Web Analytics Trust People (once an Englishman in Philly): Islamist IS a dirty word

Tuesday, July 18, 2006

Islamist IS a dirty word

Faisal Bodi makes a brave effort in today's Guardian to defend the Muslim Council of Britain (MCB) against recent attacks that it is too radical and that it harbours militant Islamists whose views are entirely incompatible with the liberal democratic society we cherish in Britain. That he feels the need to come to its aid shows a huge U-turn from the former editor of "Ummah" and betrays a weakening in the Islamist cause in Britain.

The gist of his argument, should you not wish to wade through its detail (though, of course, you should) seems to be that the British establishment should embrace the MCB as it's the best way of engaging with Islamists; and engaging with the Islamists is the only way to make peace with militant Islam. Is here right? More to the point, as is often the case in discussions of alliances and hwo much prominence to give to certain mouthpieces, why does this help Mr Bodi's ends? To answer these we have to be very careful as to what we mean by Islamist.

The meaning I prefer, and which I believe is generally recognised, is those who wish to press for and see an Islamisation of Western procedures, principles and actions.
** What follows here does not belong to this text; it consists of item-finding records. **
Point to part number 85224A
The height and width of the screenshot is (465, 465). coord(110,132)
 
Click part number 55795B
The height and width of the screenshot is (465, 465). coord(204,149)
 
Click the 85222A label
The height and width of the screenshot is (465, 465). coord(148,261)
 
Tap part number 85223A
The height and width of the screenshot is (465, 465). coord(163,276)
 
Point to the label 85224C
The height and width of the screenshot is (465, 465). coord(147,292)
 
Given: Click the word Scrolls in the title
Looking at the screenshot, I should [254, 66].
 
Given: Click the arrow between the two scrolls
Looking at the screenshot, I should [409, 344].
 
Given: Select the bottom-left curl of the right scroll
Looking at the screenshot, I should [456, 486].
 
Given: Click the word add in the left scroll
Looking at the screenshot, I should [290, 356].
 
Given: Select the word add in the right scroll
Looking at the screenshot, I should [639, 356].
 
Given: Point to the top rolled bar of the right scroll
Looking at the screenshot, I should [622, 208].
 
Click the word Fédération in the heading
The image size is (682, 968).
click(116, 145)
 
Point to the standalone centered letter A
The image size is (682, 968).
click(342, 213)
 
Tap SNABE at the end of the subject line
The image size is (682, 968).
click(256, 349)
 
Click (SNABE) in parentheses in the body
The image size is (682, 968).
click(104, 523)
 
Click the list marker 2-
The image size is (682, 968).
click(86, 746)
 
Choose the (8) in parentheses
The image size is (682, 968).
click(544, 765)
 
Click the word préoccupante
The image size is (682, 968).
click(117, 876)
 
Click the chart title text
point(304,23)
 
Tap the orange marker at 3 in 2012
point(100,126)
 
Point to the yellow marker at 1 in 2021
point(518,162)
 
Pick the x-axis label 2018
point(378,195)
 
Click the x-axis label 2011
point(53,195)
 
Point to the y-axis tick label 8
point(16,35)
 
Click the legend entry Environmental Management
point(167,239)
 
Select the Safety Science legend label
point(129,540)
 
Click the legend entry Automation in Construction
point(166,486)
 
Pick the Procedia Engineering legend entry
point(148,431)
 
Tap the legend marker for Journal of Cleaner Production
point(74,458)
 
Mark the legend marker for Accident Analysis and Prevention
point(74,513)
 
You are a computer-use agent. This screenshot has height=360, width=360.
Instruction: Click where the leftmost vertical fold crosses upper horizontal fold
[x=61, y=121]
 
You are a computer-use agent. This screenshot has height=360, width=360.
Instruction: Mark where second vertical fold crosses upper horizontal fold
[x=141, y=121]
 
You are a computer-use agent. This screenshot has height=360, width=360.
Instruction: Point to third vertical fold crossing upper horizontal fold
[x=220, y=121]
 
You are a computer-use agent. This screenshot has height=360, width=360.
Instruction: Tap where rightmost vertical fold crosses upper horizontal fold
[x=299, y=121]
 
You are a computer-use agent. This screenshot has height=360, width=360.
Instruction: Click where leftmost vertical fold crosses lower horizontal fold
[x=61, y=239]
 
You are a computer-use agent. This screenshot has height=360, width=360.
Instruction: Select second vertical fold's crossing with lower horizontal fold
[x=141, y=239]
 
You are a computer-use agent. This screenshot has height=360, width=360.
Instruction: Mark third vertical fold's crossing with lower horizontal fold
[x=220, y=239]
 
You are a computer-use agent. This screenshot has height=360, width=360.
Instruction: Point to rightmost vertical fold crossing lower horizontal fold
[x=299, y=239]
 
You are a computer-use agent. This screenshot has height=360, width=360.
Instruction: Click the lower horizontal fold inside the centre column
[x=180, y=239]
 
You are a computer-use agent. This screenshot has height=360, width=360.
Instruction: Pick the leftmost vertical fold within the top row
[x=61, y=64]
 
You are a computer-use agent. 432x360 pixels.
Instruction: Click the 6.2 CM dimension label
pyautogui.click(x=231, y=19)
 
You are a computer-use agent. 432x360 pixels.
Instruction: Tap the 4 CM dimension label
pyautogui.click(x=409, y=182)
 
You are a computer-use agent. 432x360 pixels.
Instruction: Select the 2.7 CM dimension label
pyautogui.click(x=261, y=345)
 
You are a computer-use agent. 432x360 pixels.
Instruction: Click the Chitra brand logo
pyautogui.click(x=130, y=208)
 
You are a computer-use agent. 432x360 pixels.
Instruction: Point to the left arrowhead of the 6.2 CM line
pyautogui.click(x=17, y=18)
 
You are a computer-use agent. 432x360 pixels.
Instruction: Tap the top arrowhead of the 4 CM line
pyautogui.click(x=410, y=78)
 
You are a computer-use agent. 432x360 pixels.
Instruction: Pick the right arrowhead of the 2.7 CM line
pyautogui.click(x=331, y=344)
Islamist ideologies hold that Islam is not only a religion but also a political system which should govern the social, legal and economic norms of the state in accordance with its interpretation of Islamic law. Islamic law being whatever that elite in charge say it is or should be. There's more on it here.
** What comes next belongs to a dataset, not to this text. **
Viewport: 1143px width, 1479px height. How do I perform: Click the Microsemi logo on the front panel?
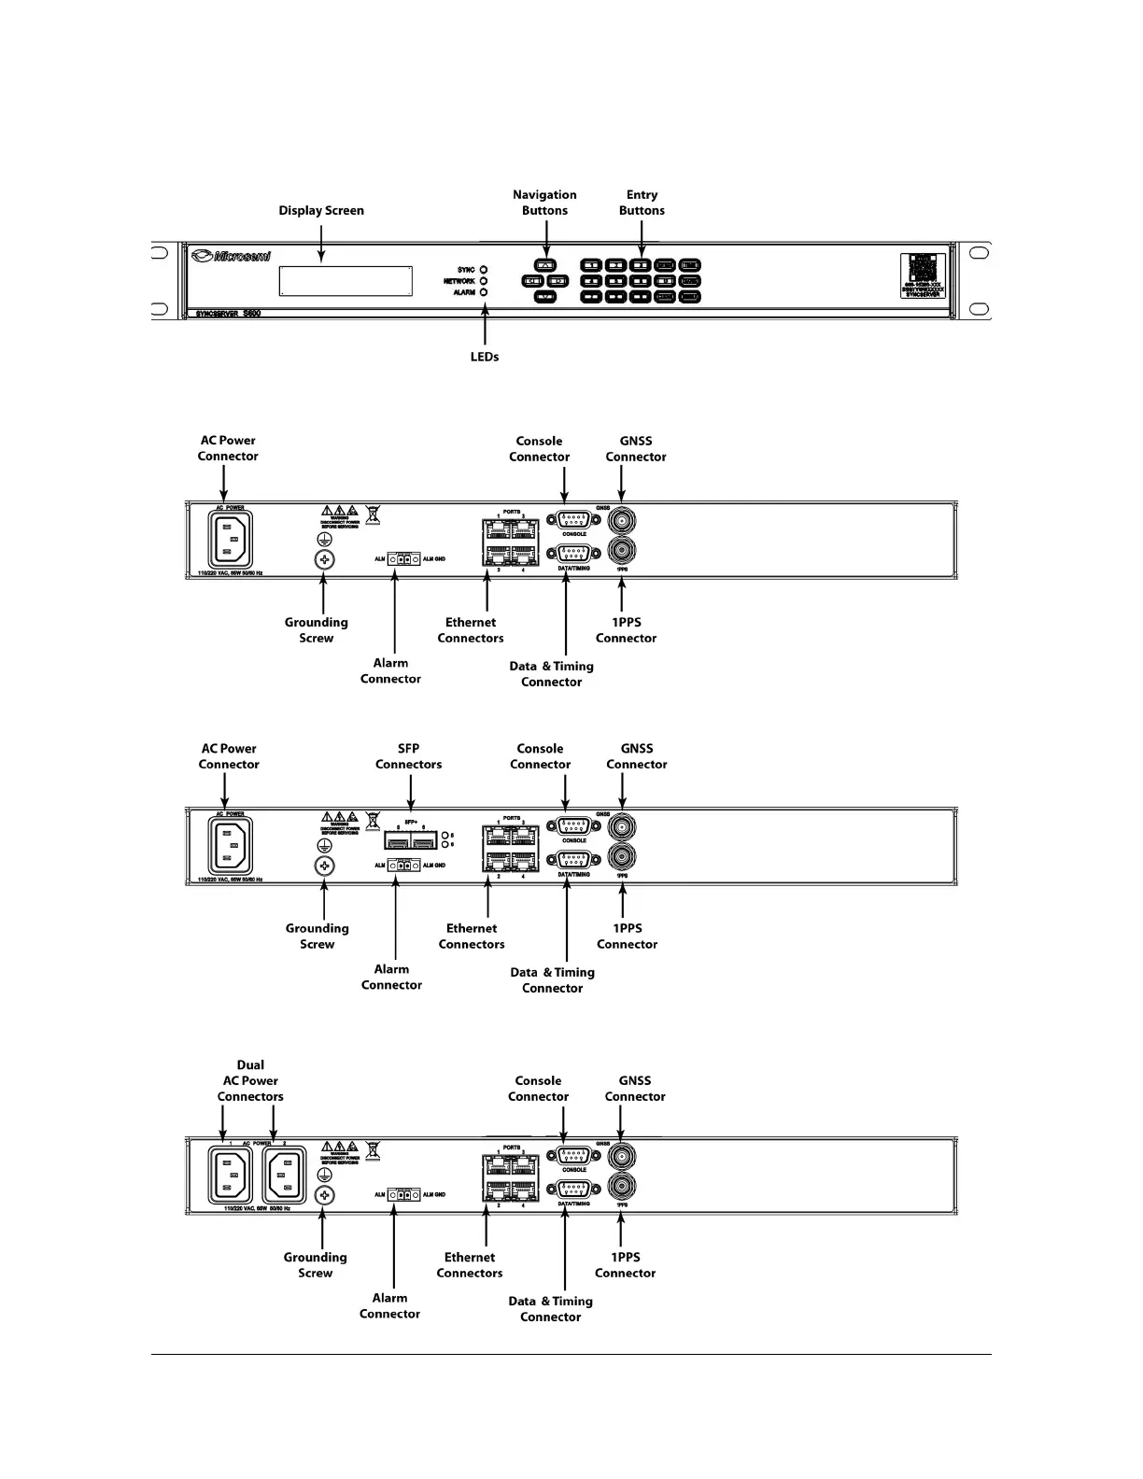click(x=231, y=256)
Bodi criticises the Home Office for weakening its links and efforts with Islamist groups. It should not have begun to build bridges with a more diverse range of bodies trying to represent Muslim communities who don't have such an aggressive and assertive brand of Islam, he says. After all, for all their failings, the MCB and its partners have helped persuade the Foreign Office of the necessity of engaging with Islamists. Why, though, does he see this as a good thing? Islamists are the dominant force for reform in most parts of the autocratic Muslim world, of course... Does he back this up with examples? No. Can he? Probably not, because whereever you look it is Islamists of a more or less assertive nature who are a real threat to the spread of freedom and democracy in the Muslim world. It is the Taliban in Afghanistan who harboured bin Laden on the original al'Qaida camp. It is militant Islamists in India who threaten the rule of law. It is the prospect of an Islamist government replacing the current incumbents in Syria which makes any action against Syria even less appealing. No quarter should be offered to those who wish to impose their views on us at the same time as overtures are made to moderate Muslims to help them reject oppressive Islamism and accept a diverse liberal democracy.

It seems from Bodi's article as if that approach is beginning to pay off though. Already the redoubt of defence for extreme Muslims has been shifted to arguing on behalf of the MCB, moderate Islamists, if such a combination is possible, rather than more extreme groups. Fascinatingly, back in 2002 Bodi was slating the MCB on the pages of the Guardian. "The MCB does not have any direct mandate from even a significant section of the Muslim community to represent it". He called the Council "unelected", "shunned" by "prominent regional organisations" and using his article for what the MCB itself described as "abusing his position to maliciously peddle falsehoods and distortions to further a personal agenda". Ignoring the obvious questions about whether such a slippery operator has anything to say of value or upon which we can rely in relation to the MCB, isn't it amazing that Bodi now transforms into its most ardent cheerleader? Anyone would think the worm was about to turn... Islamism is a dirty word. Now is the time to push home our advantage against it and further weaken its malign stranglehold on received Muslim opinion. We're clearly getting better at fighting back when the likes of Bodi have to so change their tune.